Zyda put on an unnerving demonstration of an avatar that blinks when you blink, runs out of breath when you do, is able to create escape routes if you are able to "focus hard enough," etc. For a more complex, first-person shooter game, a biometrically-enabled setup can track how much adrenaline is in the player's system as a result of fear, thereby impacting the shooter's performance in the game.
In a learning environment, this same technology can inform educators on whether or not a student is engaged and paying attention. With increased awareness, an instructor can adjust the lesson to make sure that students are continually engaged in the learning process, rather than checked out. If Zyda is right, learning (or nefariously, brainwashing) could be a huge application for these feedback systems.
As cool as this biometric feedback loop is, unknown variables remain a factor. As Zyda called out, once you've got sensory data, you can measure the disengagement of a student in a learning environment, but you can't yet account for environmental and emotional variables. e.g., is the person not paying attention because the instructor is weak, or because he or she had a fender-bender on the way to class?

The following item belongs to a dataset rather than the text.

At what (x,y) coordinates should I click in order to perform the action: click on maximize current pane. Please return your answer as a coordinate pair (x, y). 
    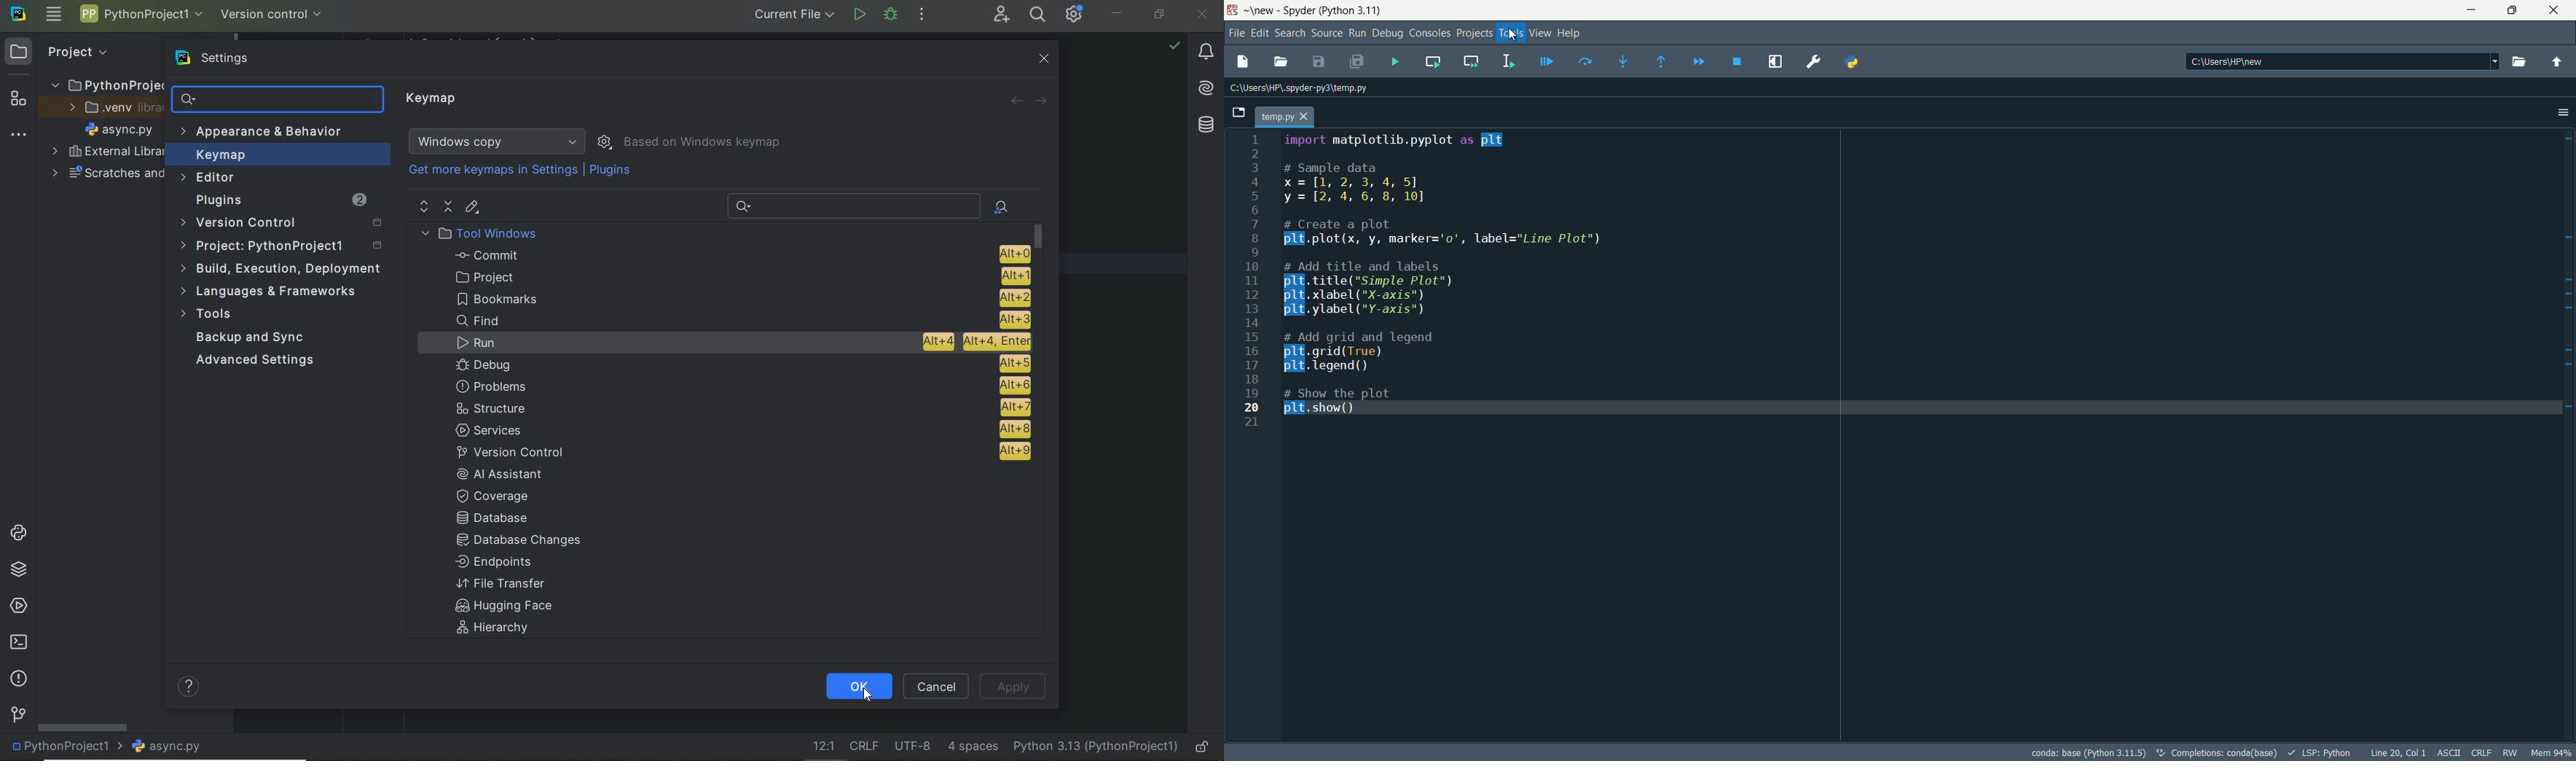
    Looking at the image, I should click on (1775, 61). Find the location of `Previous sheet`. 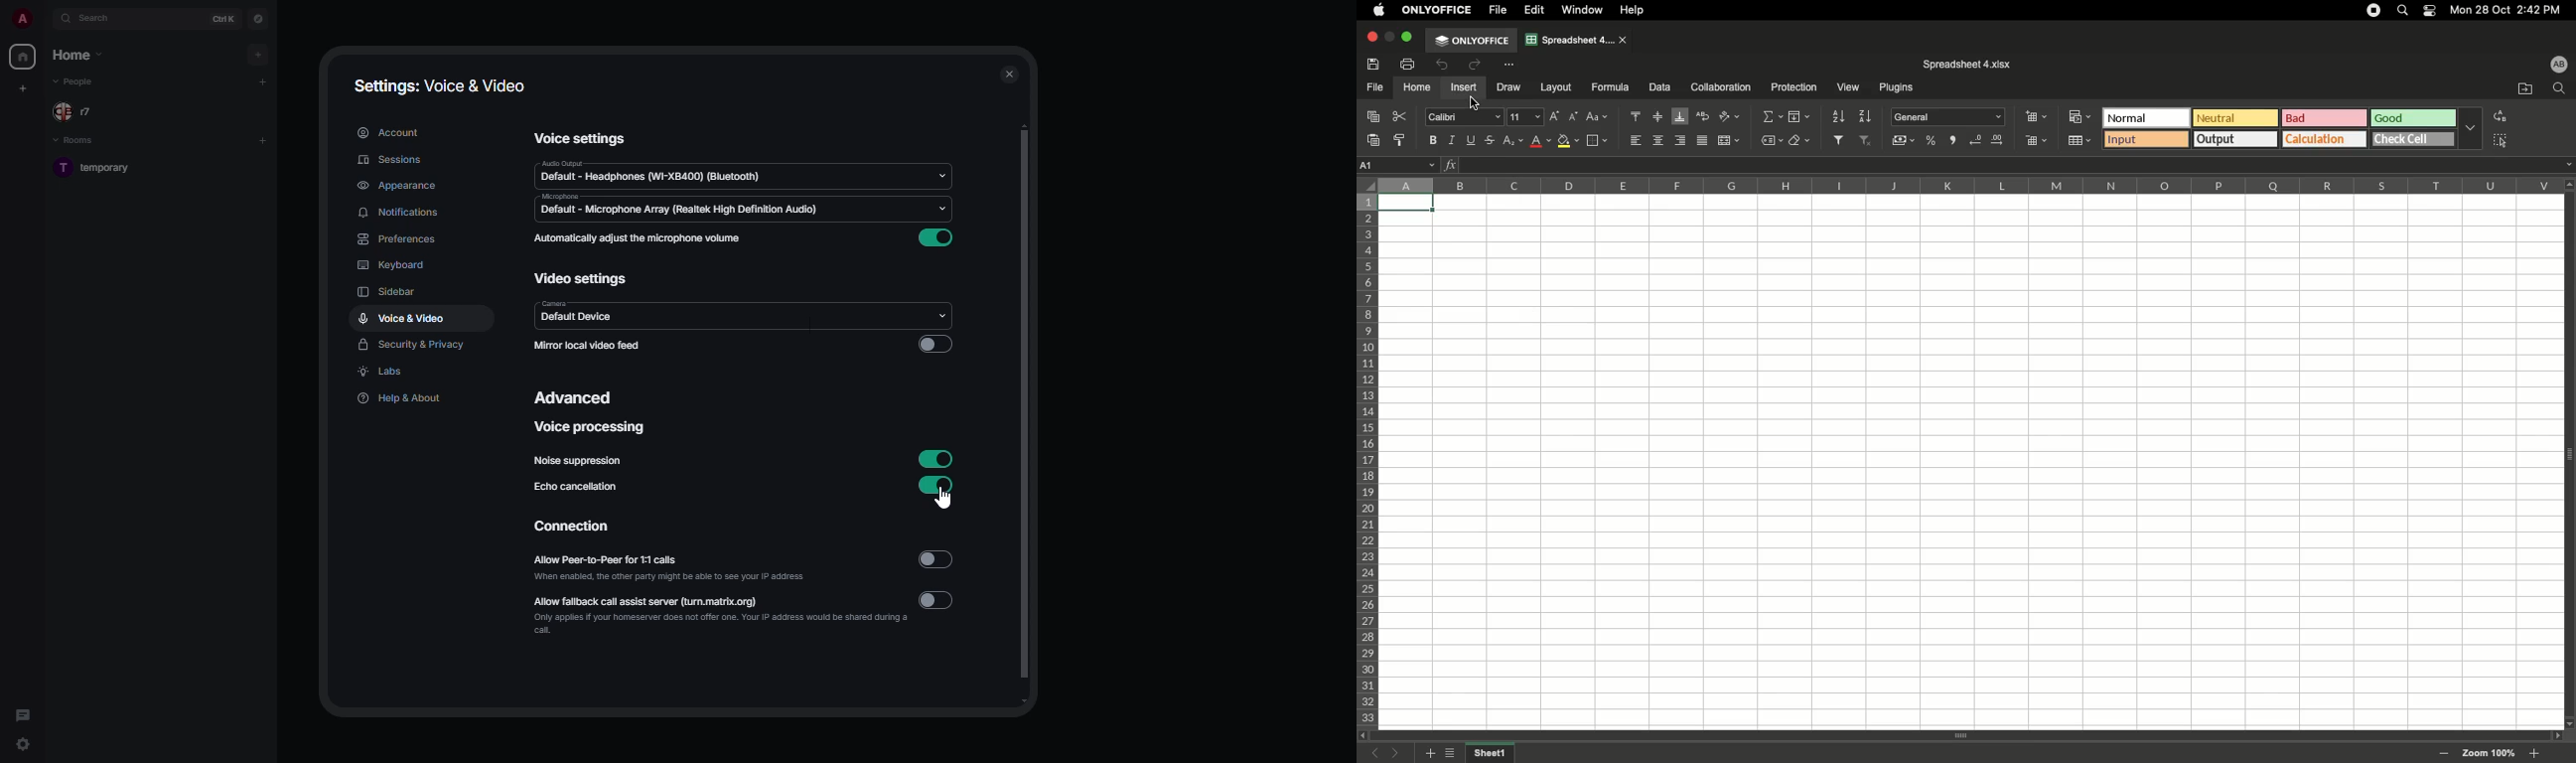

Previous sheet is located at coordinates (1379, 755).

After Zyda's exploration of the real, Philip Rosedale from Linden Lab shared a view of Second Life that users of Linden Lab never get to see - a robust view of this virtual world with everything full rendered, in thick and bustling detail. (Disclosure note: Omidyar Network is a funder of Linden Lab.) Rosedale brought the audience into Second Life via the projector screen, and toured both a scale-model space flight museum built by hobbyists for the community to enjoy, and a virtual planetarium that a high school science teacher had put together for his students. Second Life is trying to be about more than partying until dawn as a pink flying donkey - instead, Rosedale sees the emergence of a new medium that can be adapted by users in any way that they want.